#### [Interface element records]
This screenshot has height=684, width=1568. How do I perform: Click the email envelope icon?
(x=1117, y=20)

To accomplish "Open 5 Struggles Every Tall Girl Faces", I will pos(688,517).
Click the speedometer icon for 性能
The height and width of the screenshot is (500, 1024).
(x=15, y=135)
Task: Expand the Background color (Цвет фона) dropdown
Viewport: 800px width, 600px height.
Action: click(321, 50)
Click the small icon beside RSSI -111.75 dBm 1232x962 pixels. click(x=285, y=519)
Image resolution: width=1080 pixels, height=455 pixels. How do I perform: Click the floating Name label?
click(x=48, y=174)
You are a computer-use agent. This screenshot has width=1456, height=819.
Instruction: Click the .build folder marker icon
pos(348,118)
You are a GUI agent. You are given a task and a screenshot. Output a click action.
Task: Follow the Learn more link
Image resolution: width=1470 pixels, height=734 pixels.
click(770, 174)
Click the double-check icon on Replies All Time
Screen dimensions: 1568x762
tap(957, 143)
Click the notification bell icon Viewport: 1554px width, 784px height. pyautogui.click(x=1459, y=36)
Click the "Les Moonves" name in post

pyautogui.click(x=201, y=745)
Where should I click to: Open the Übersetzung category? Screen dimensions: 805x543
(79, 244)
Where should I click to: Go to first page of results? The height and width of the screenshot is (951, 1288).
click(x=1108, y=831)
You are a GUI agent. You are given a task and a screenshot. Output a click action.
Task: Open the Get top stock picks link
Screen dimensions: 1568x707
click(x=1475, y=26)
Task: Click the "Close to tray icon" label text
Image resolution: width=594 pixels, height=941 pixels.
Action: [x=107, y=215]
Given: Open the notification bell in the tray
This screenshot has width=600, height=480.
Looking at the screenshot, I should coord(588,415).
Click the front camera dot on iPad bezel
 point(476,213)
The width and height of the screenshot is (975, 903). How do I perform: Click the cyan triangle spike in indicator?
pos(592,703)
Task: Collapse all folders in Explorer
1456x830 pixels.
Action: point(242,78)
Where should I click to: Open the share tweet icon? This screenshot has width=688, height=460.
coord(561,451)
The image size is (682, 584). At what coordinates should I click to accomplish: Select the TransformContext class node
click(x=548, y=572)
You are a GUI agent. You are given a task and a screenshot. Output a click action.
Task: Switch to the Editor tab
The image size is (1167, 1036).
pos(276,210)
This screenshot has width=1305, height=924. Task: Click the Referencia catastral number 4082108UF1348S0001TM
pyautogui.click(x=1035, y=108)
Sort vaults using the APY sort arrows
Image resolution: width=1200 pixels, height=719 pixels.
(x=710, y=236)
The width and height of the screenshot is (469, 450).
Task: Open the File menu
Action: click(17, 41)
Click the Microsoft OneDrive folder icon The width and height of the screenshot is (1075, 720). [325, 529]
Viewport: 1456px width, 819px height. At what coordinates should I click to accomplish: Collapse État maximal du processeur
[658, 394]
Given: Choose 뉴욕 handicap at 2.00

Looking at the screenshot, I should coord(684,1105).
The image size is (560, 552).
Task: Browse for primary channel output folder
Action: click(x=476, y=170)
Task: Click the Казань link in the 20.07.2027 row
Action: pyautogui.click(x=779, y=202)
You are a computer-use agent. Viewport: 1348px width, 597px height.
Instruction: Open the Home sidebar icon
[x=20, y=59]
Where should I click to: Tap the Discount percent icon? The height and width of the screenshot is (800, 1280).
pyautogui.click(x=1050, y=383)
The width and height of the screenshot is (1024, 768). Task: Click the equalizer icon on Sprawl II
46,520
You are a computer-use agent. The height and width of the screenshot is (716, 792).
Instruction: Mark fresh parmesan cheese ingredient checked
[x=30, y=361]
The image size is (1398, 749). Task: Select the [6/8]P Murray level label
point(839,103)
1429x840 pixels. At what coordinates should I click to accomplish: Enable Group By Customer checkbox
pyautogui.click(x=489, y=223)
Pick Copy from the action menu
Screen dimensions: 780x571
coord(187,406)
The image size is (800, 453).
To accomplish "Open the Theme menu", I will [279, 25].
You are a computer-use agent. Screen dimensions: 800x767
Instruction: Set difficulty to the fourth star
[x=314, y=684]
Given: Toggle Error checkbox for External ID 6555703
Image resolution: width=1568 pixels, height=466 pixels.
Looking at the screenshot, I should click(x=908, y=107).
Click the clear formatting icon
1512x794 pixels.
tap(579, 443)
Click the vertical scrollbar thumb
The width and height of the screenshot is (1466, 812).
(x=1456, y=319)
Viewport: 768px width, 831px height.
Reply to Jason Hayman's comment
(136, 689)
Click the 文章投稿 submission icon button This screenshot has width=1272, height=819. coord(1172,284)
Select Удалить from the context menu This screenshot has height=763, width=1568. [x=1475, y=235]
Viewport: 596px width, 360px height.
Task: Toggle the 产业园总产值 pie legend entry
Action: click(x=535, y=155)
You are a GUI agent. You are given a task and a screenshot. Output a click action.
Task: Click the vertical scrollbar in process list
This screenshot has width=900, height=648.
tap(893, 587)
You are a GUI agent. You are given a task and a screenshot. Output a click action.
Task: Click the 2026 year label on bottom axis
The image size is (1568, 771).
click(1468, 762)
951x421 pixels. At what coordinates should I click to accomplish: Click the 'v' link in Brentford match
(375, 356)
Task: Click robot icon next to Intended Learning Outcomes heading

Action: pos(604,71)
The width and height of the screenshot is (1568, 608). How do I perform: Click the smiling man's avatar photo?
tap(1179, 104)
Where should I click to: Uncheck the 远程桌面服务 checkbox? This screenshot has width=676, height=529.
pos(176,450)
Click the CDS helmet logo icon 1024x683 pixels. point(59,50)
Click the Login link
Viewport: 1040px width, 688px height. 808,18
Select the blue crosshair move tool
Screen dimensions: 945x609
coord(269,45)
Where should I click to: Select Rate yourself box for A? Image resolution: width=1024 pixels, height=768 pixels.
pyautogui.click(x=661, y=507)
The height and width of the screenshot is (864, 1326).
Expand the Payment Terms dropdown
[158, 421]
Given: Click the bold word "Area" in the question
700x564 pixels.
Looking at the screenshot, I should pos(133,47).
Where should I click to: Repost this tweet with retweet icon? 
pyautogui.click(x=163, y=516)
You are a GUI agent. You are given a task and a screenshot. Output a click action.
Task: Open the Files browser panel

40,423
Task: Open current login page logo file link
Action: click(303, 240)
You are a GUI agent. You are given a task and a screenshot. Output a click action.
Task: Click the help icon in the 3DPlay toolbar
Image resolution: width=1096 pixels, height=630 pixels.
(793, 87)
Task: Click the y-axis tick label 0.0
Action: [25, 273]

#### [Goal]
Copy out all of the records above line for line, changing nothing.

#### [Result for this exercise]
This screenshot has height=684, width=1568. How do I perform: Click the email envelope icon?
(x=1117, y=20)

To accomplish "Open 5 Struggles Every Tall Girl Faces", I will pos(688,517).
Click the speedometer icon for 性能
The height and width of the screenshot is (500, 1024).
(x=15, y=135)
Task: Expand the Background color (Цвет фона) dropdown
Viewport: 800px width, 600px height.
Action: click(321, 50)
Click the small icon beside RSSI -111.75 dBm 1232x962 pixels. click(x=285, y=519)
Image resolution: width=1080 pixels, height=455 pixels. How do I perform: Click the floating Name label?
click(x=48, y=174)
You are a computer-use agent. This screenshot has width=1456, height=819.
Instruction: Click the .build folder marker icon
pos(348,118)
You are a GUI agent. You are given a task and a screenshot. Output a click action.
Task: Follow the Learn more link
Image resolution: width=1470 pixels, height=734 pixels.
click(770, 174)
Click the double-check icon on Replies All Time
Screen dimensions: 1568x762
tap(957, 143)
Click the notification bell icon Viewport: 1554px width, 784px height. pyautogui.click(x=1459, y=36)
Click the "Les Moonves" name in post

pyautogui.click(x=201, y=745)
Where should I click to: Open the Übersetzung category? Screen dimensions: 805x543
(79, 244)
Where should I click to: Go to first page of results? The height and width of the screenshot is (951, 1288).
click(x=1108, y=831)
You are a GUI agent. You are given a task and a screenshot. Output a click action.
Task: Open the Get top stock picks link
Screen dimensions: 1568x707
click(x=1475, y=26)
Task: Click the "Close to tray icon" label text
Image resolution: width=594 pixels, height=941 pixels.
Action: [x=107, y=215]
Given: Open the notification bell in the tray
This screenshot has width=600, height=480.
Looking at the screenshot, I should coord(588,415).
Click the front camera dot on iPad bezel
 point(476,213)
The width and height of the screenshot is (975, 903). How do I perform: Click the cyan triangle spike in indicator?
pos(592,703)
Task: Collapse all folders in Explorer
1456x830 pixels.
Action: point(242,78)
Where should I click to: Open the share tweet icon? This screenshot has width=688, height=460.
coord(561,451)
The image size is (682, 584). At what coordinates should I click to accomplish: Select the TransformContext class node
click(x=548, y=572)
You are a GUI agent. You are given a task and a screenshot. Output a click action.
Task: Switch to the Editor tab
The image size is (1167, 1036).
pos(276,210)
This screenshot has width=1305, height=924. Task: Click the Referencia catastral number 4082108UF1348S0001TM
pyautogui.click(x=1035, y=108)
Sort vaults using the APY sort arrows
Image resolution: width=1200 pixels, height=719 pixels.
(x=710, y=236)
The width and height of the screenshot is (469, 450).
Task: Open the File menu
Action: click(17, 41)
Click the Microsoft OneDrive folder icon The width and height of the screenshot is (1075, 720). [325, 529]
Viewport: 1456px width, 819px height. At what coordinates should I click to accomplish: Collapse État maximal du processeur
[658, 394]
Given: Choose 뉴욕 handicap at 2.00

Looking at the screenshot, I should coord(684,1105).
The image size is (560, 552).
Task: Browse for primary channel output folder
Action: click(x=476, y=170)
Task: Click the Казань link in the 20.07.2027 row
Action: pyautogui.click(x=779, y=202)
You are a computer-use agent. Viewport: 1348px width, 597px height.
Instruction: Open the Home sidebar icon
[x=20, y=59]
Where should I click to: Tap the Discount percent icon? The height and width of the screenshot is (800, 1280).
pyautogui.click(x=1050, y=383)
The width and height of the screenshot is (1024, 768). Task: Click the equalizer icon on Sprawl II
46,520
You are a computer-use agent. The height and width of the screenshot is (716, 792).
Instruction: Mark fresh parmesan cheese ingredient checked
[x=30, y=361]
The image size is (1398, 749). Task: Select the [6/8]P Murray level label
point(839,103)
1429x840 pixels. At what coordinates should I click to accomplish: Enable Group By Customer checkbox
pyautogui.click(x=489, y=223)
Pick Copy from the action menu
Screen dimensions: 780x571
coord(187,406)
The image size is (800, 453).
To accomplish "Open the Theme menu", I will [279, 25].
You are a computer-use agent. Screen dimensions: 800x767
Instruction: Set difficulty to the fourth star
[x=314, y=684]
Given: Toggle Error checkbox for External ID 6555703
Image resolution: width=1568 pixels, height=466 pixels.
Looking at the screenshot, I should click(x=908, y=107).
Click the clear formatting icon
1512x794 pixels.
tap(579, 443)
Click the vertical scrollbar thumb
The width and height of the screenshot is (1466, 812).
(x=1456, y=319)
Viewport: 768px width, 831px height.
Reply to Jason Hayman's comment
(136, 689)
Click the 文章投稿 submission icon button This screenshot has width=1272, height=819. coord(1172,284)
Select Удалить from the context menu This screenshot has height=763, width=1568. [x=1475, y=235]
Viewport: 596px width, 360px height.
Task: Toggle the 产业园总产值 pie legend entry
Action: click(x=535, y=155)
You are a GUI agent. You are given a task and a screenshot. Output a click action.
Task: Click the vertical scrollbar in process list
This screenshot has width=900, height=648.
tap(893, 587)
You are a GUI agent. You are given a task and a screenshot. Output a click action.
Task: Click the 2026 year label on bottom axis
The image size is (1568, 771).
click(1468, 762)
951x421 pixels. At what coordinates should I click to accomplish: Click the 'v' link in Brentford match
(375, 356)
Task: Click robot icon next to Intended Learning Outcomes heading

Action: pos(604,71)
The width and height of the screenshot is (1568, 608). How do I perform: Click the smiling man's avatar photo?
tap(1179, 104)
Where should I click to: Uncheck the 远程桌面服务 checkbox? This screenshot has width=676, height=529.
pos(176,450)
Click the CDS helmet logo icon 1024x683 pixels. point(59,50)
Click the Login link
Viewport: 1040px width, 688px height. 808,18
Select the blue crosshair move tool
Screen dimensions: 945x609
coord(269,45)
Where should I click to: Select Rate yourself box for A? Image resolution: width=1024 pixels, height=768 pixels.
pyautogui.click(x=661, y=507)
The height and width of the screenshot is (864, 1326).
Expand the Payment Terms dropdown
[158, 421]
Given: Click the bold word "Area" in the question
700x564 pixels.
Looking at the screenshot, I should pos(133,47).
Where should I click to: Repost this tweet with retweet icon? 
pyautogui.click(x=163, y=516)
You are a GUI agent. You are given a task and a screenshot. Output a click action.
Task: Open the Files browser panel

40,423
Task: Open current login page logo file link
Action: click(303, 240)
You are a GUI agent. You are given a task and a screenshot. Output a click action.
Task: Click the help icon in the 3DPlay toolbar
Image resolution: width=1096 pixels, height=630 pixels.
(793, 87)
Task: Click the y-axis tick label 0.0
Action: [25, 273]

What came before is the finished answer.